> **PASSAGE**:

Alice Maude Sorabji Pennell OBE (July 17, 1874 – March 7, 1951) was an Indian physician and writer. She was the daughter and wife of Christian missionaries, and the first woman in India to earn a Bachelor of Science degree.

==Early life==
Alice Maude Sorabji was born at Belgaum, the youngest daughter of Francina Sorabji and Reverend Sorabji Karsedji. Her mother was an educator and a Christian convert from polytheism of tribal extraction; her father was a Parsi Christian missionary. Her sisters included lawyer Cornelia Sorabji and educator Susie Sorabji.

Alice Sorabji attended her family's Victoria High School in Poona, and earned a Bachelor of Science degree at Wilson College in Bombay, the first woman to earn that degree in India. She was trained as a physician in London, with her older sister Cornelia's encouragement and efforts, completing her studies in 1905.

> **DATA SHOWN**:
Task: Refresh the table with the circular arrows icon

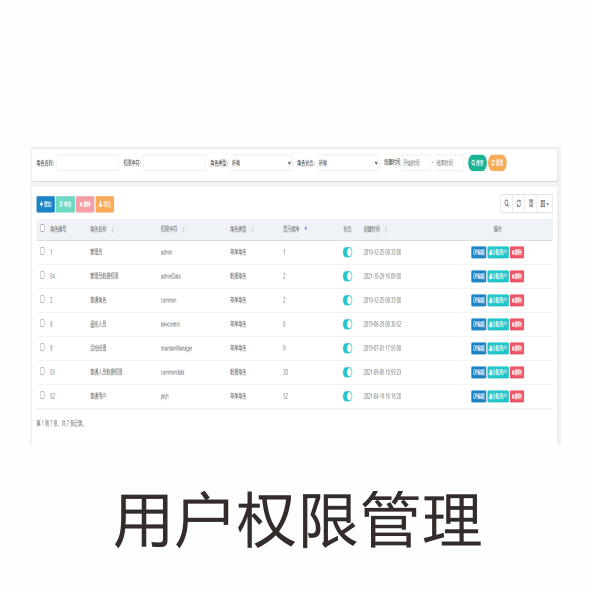Action: pos(519,204)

> **WHAT YOU WILL DO**: Please carry on the biography of Alice Sorabji Pennell above from the point where it stops.

> **RESPONSE TO THE TASK**:
==Career==
Alice Sorabji worked at the Zenana Hospital in Bahawalpur. For her work at the Pennell Hospital at Bannu (in present-day Pakistan), she was awarded the Kaisar-i-Hind Medal in 1917. She was also appointed an OBE in 1921, for her hospital work during World War I. She retired from medical work in 1925. She was named an Officer of the Order of Saint John of Jerusalem in 1943.

She wrote a biography of her husband, published soon after he died, and novels including Children of the Border (1925), The Begum's Son (1928), and Doorways of the East (1931). A fourth novel remained unpublished. She also worked on women's higher education in India. Later in life, she traveled and gave lectures on Indian women and health topics. "Absolutely fearless, she thinks nothing of taking an old Ford and proceeding, absolutely alone, into Afghanistan or up through the wilds of Persia," marveled a newspaper writer in 1930, when Alice Pennell was in her fifties, noting further that "she is the friend and confidante of women from all over India."

==Personal life==
Alice Maude Sorabji married fellow physician Theodore Leighton Pennell in 1908. She was widowed when Pennell died in 1912, from septicaemia. They had a son. She died in 1951, aged 76 years, in Findon, Sussex.